Multi-Level Cell Phase Change Memory (MLC PCM) is a promising candidate technology for DRAM replacement in main memory of modern computers. Despite of its high density and low power advantages, this technology seriously suffers from slow read and write operations. While prior works extensively studied the problem of slow write, this paper targets high read latency problem in MLC PCM and introduces an architecture mechanism to overcome it. To this end, we rely on the fact that reading different bits from an MLC cell takes different latencies, i.e., for a 2-bit MLC, reading its Most-Significant Bit (MSB) is fast, while reading its Least-Significant Bits (LSBs) is slower.
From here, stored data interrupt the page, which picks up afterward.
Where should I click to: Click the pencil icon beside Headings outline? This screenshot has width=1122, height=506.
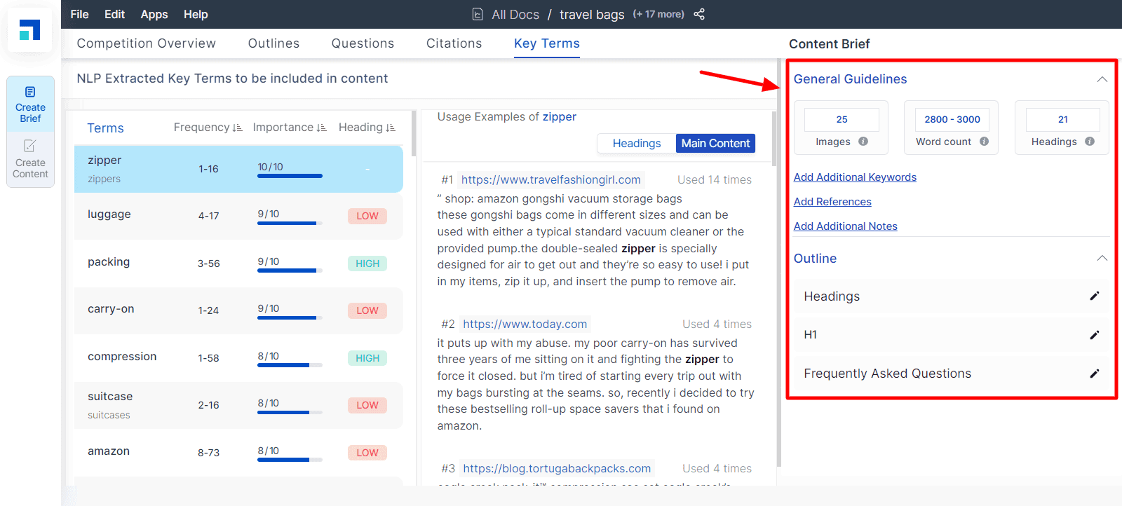1094,296
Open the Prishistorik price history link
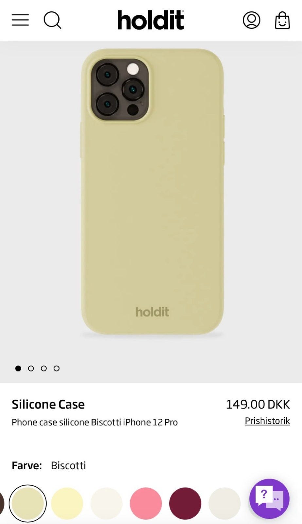 267,421
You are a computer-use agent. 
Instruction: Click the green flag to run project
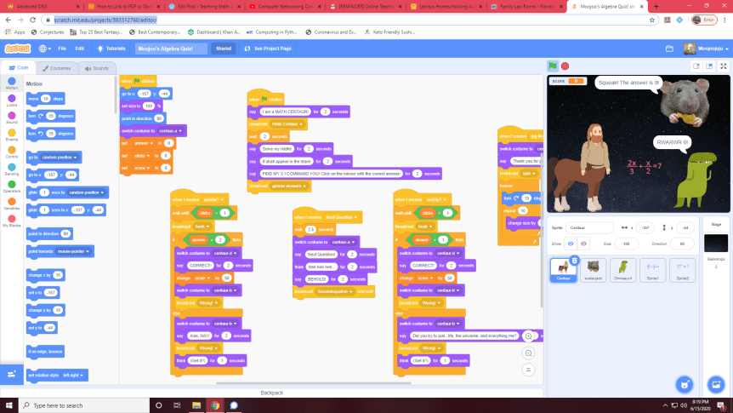[x=553, y=66]
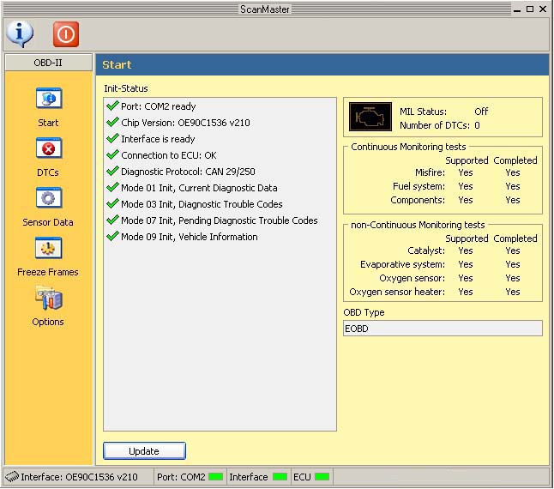Click the OBD-II sidebar header tab

[48, 63]
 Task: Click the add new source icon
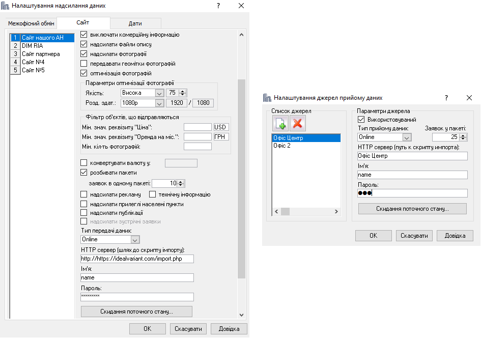(x=280, y=123)
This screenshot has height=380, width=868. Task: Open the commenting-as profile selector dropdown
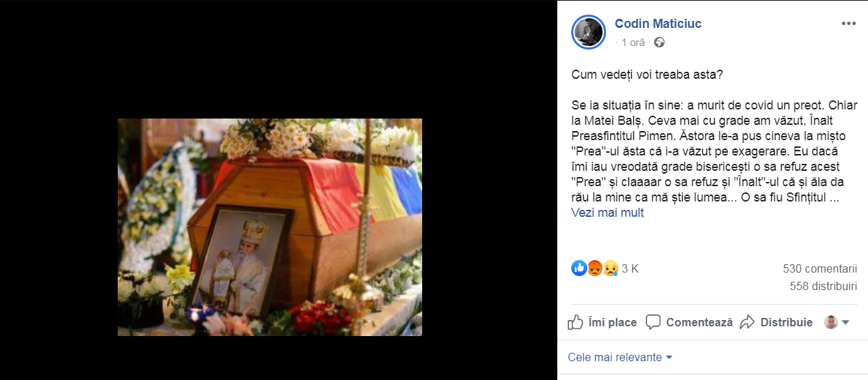[837, 322]
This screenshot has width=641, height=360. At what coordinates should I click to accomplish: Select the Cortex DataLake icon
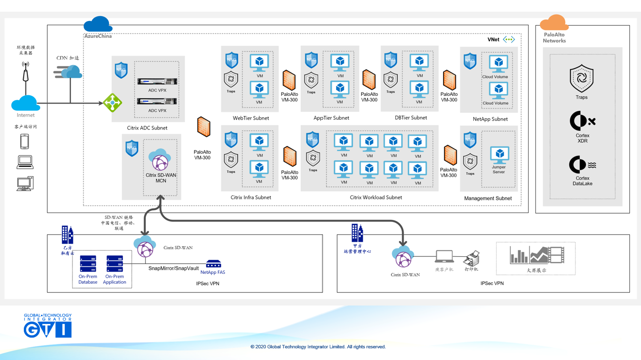tap(582, 164)
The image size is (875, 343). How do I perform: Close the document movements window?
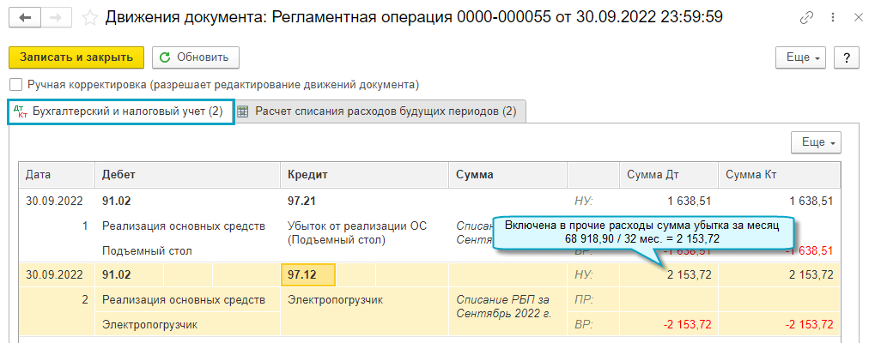(x=855, y=17)
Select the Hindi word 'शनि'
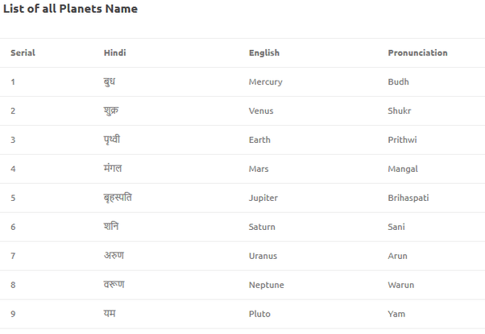Viewport: 485px width, 334px height. click(111, 227)
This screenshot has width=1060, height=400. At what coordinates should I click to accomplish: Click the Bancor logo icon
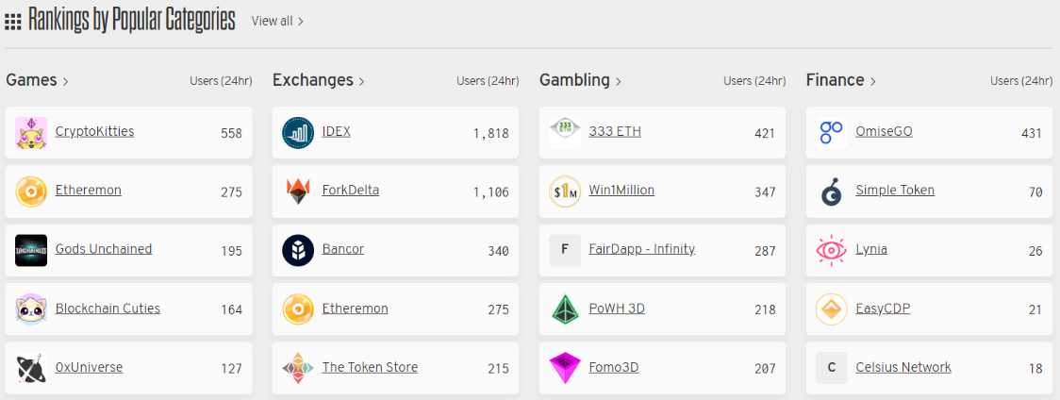point(298,250)
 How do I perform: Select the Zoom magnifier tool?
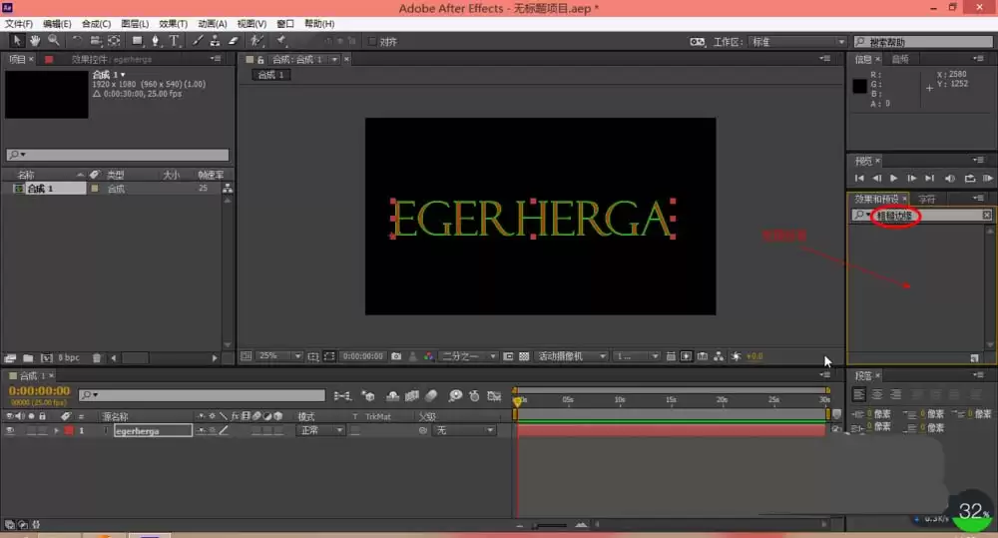pyautogui.click(x=54, y=41)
We then propose Half-Line PCM (HL-PCM), a novel memory architecture that leverages this non-uniformity in reading MLC PCM’s content to send a requested memory block to the processor in different cycles–it sends half of a memory block to the processor ahead of the other half. If the processor requested a word belonging to the first half, it can resume its execution on receiving the first half, while the other half has not sent yet and scheduled to be received by the memory controller later. HL-PCM is easy and simple to implement, i.e., it needs minor modifications at memory controller, the search/evict policies at last level cache, as well as data layout in main memory. Our experimental results show that the proposed design improves the average memory access latency by 33–43 percent and program’s execution time by 23 percent, on average, while incurring negligible overhead at memory controller and PCM DIMM, in a 16-core chip multiprocessor (CMP) running memory-intensive benchmarks.

Amin Jadidi | Mohammad Arjomand | Mahmut T. Kandemir | Chita R. Das | Anand Sivasubramaniam

[1] Tao Li,et al. Mercury: A fast and energy-efficient multi-level cell based Phase Change Memory system , 2011, 2011 IEEE 17th International Symposium on High Performance Computer Architecture.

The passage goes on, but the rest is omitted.